EXTRACTED MATERIAL:
________________
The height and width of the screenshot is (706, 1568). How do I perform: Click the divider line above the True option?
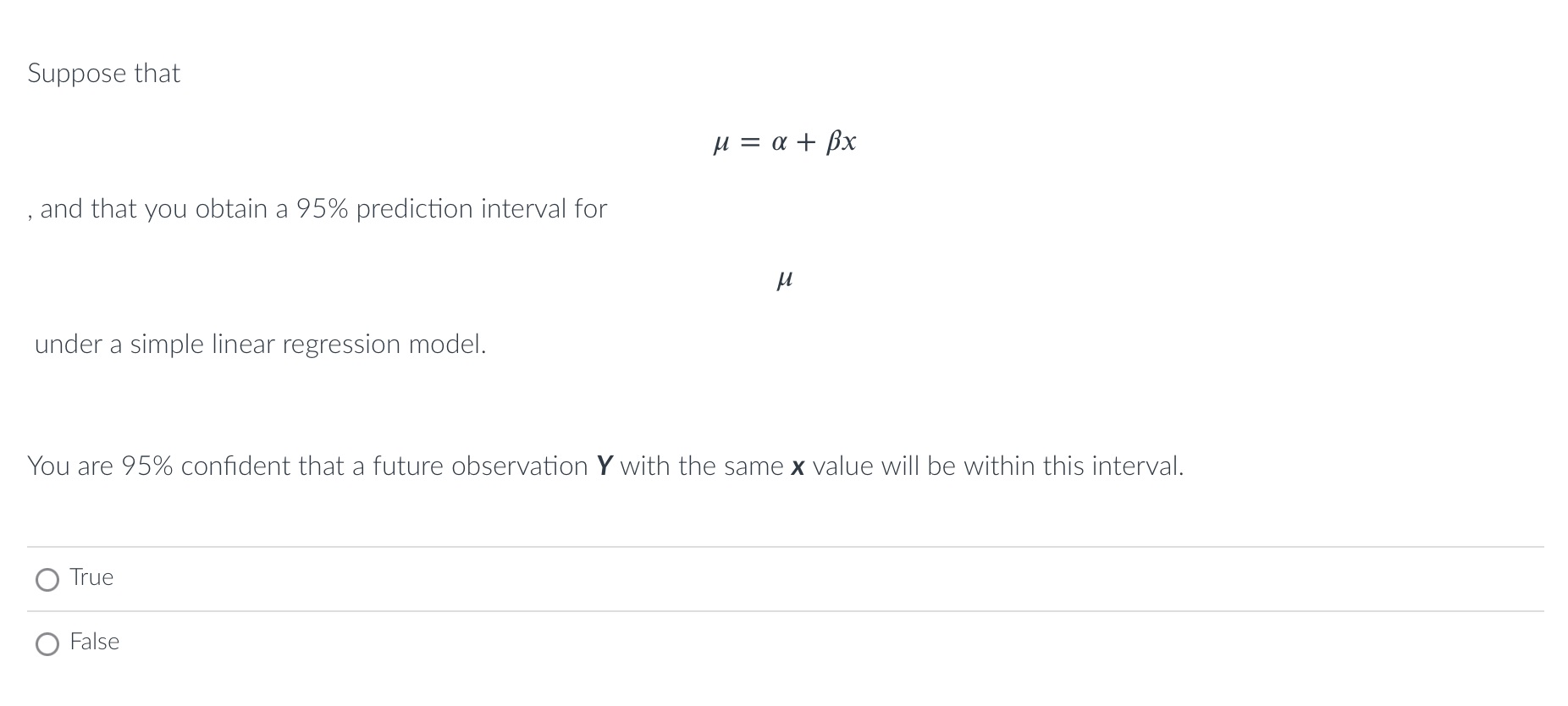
________________
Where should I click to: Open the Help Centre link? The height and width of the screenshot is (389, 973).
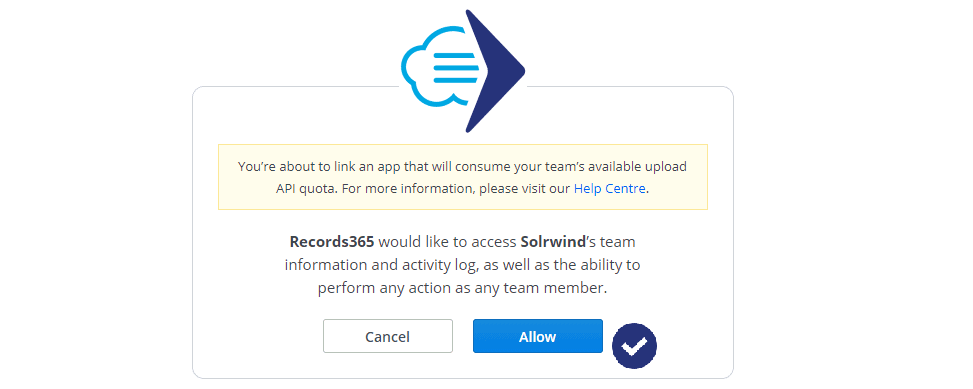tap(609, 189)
________________
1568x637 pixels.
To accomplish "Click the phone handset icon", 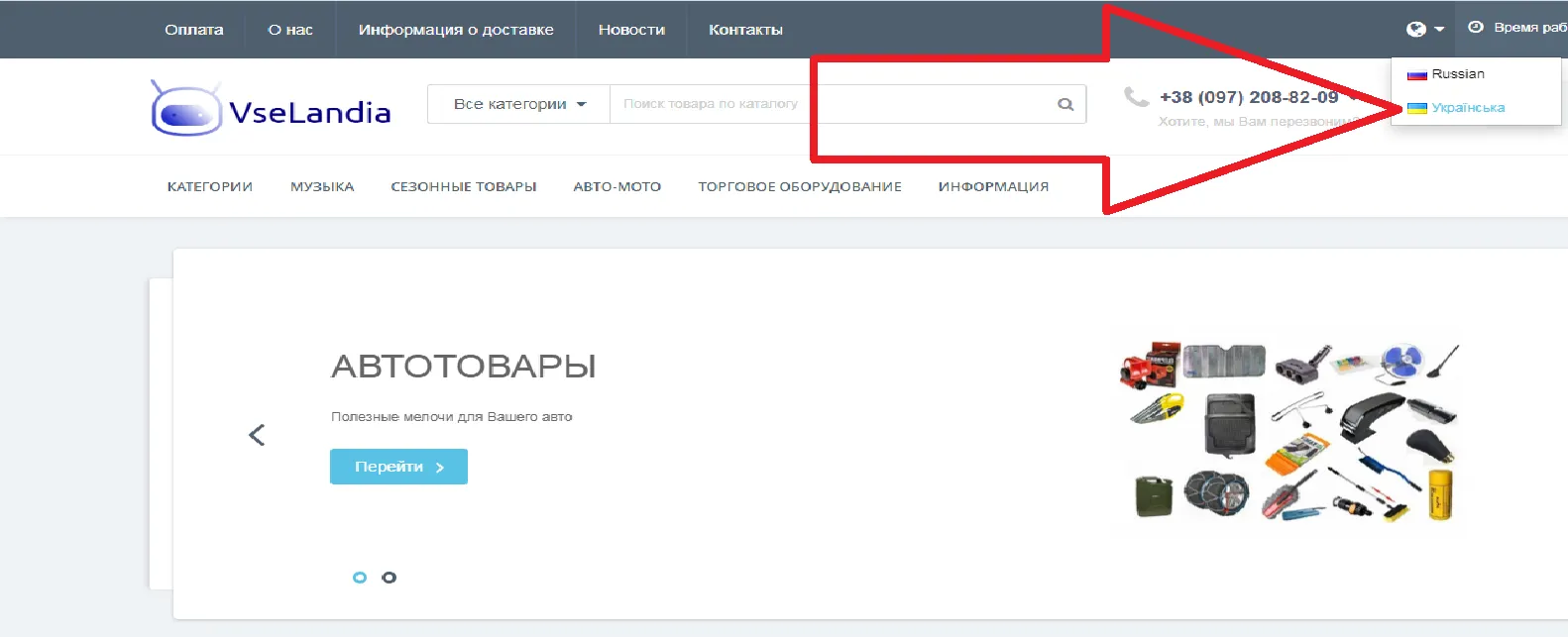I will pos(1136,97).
________________
REQUIREMENT: Could you copy word for word the lines of the entries above, starting at the line that contains "Where should I" and ending at the line that contains "tap(609, 189)", with the pictures left out?

TASK OUTPUT:
Where should I click to: Open the Help Centre link? The height and width of the screenshot is (389, 973).
tap(609, 189)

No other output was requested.